● **TEXT SECTION**
******

Kubernetes is becoming synonymous with cloud-native computing. As an open-source platform, it enables development, deployment, orchestration and management of containerized microservices across multicloud ecosystems.
Kubernetes is the key to cloud-native microservices that are platform agnostic, dynamically managed, loosely coupled, distributed, isolated, efficient, and scalable. The maturation of Kubernetes continues to deepen as it leverages containers, orchestrations, service meshes, immutable infrastructure, and declarative APIs.
One clear indicator of Kubernetes’ maturation is the rich ecosystem of other open-source projects that have grown up around it. These include a remote procedure call (gRPC), container network interface (CNI), DNS-based service discovery (CoreDNS), packaging environment (Helm), service mesh and proxy (Istio and Envoy), serverless interface (Kubelets), VM-coexistence environment (Kubevirt), stateful semantic interface (StatefulSets), transaction-troubleshooting interface (Jaeger debugging environment (Linkerd), object storage system (Rook), and messaging environment (NATS).
Another sign of Kubernetes’ growing dominance is rapidly expanding enterprise adoption. The Cloud Native Computing Foundation‘s recently released bi-annual enterprise user survey reports that use of cloud-native technologies in the enterprise has grown more than 200 percent since December 2017. Kubernetes is far and away the top choice for container management, with 83 percent saying they use it in private, public, hybrid, or multicloud deployments. Around 40 percent of enterprise respondents reported that they are now running Kubernetes in production.
Among cloud-computing vendors, Kubernetes is a key competitive focus. All of the leading public-cloud providers have made sizable investments in this open-source technology.
Kubernetes is the foundation for the new generation of artificial intelligence (AI), machine learning (ML), data management, and distributed storage in cloud-native environments. In this regard, the most noteworthy development over the past several months has been the recrystallization of the data ecosystem around Kubernetes. The most significant Kubernetes-related vendor announcements were the following:
- Announcement of the Open Hybrid Architecture Initiative by Hortonworks, IBM, and Red Hat, under which is an attempt to modularize and containerize Hadoop in its entirety, orchestrate Hadoop-based DevOps pipelines and workloads over Kubernetes, and evolve those vendors’ respective solution portfolios toward full implementation of the emerging framework for hybrid, edge, and streaming deployments;
- Launch of the new Apache Hadoop Ozone subproject, which is developing scalable distributed object store that is designed for containerized environments such as Kubernetes in which storage and compute have been decoupled;
- NVIDIA’s release of its TensorRT inference server, a software solution that containerizes and uses Kubernetes for orchestrated deployment of TensorRT, TensorFlow, or ONNX models to heterogeneous clusters of GPUs and CPUs in premises-based data centers and clouds;
- Dataiku’s release of version 5 of its ML pipeline automation tool, which, among other new features, adds full containerization capabilities for in-memory processing of Python & R code, with automatic deployment to Kubernetes clusters for computation elasticity, allowing for more scaling and easier isolation of resources;
- Announcement of IBM’s deal with MayaData to bring OpenEBS, which provides, hyperconverged block storage for stateful applications on Kubernetes, to its Cloud Private environment; and
- Announcement by Lightbend of a Kubernetes-optimized version 2.0 of its Fast Data Platform for designing, building, and deploying Reactive streaming microservices on Kafka, Spark, Akka, HDFS, and other environments.

******

● **DATA**
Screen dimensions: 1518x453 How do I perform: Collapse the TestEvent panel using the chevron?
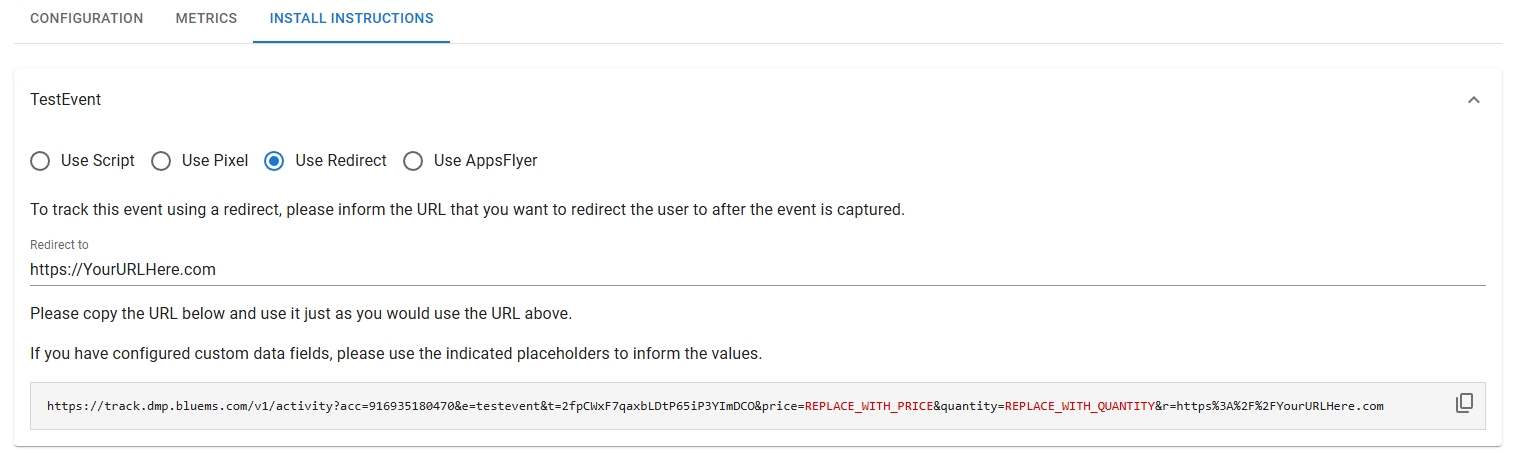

******

● **AIM**
From the Kubernetes text above, print everything from "Kubernetes is becoming" down to "across multicloud ecosystems.", word for word.

● **SOLVED EXERCISE**
Kubernetes is becoming synonymous with cloud-native computing. As an open-source platform, it enables development, deployment, orchestration and management of containerized microservices across multicloud ecosystems.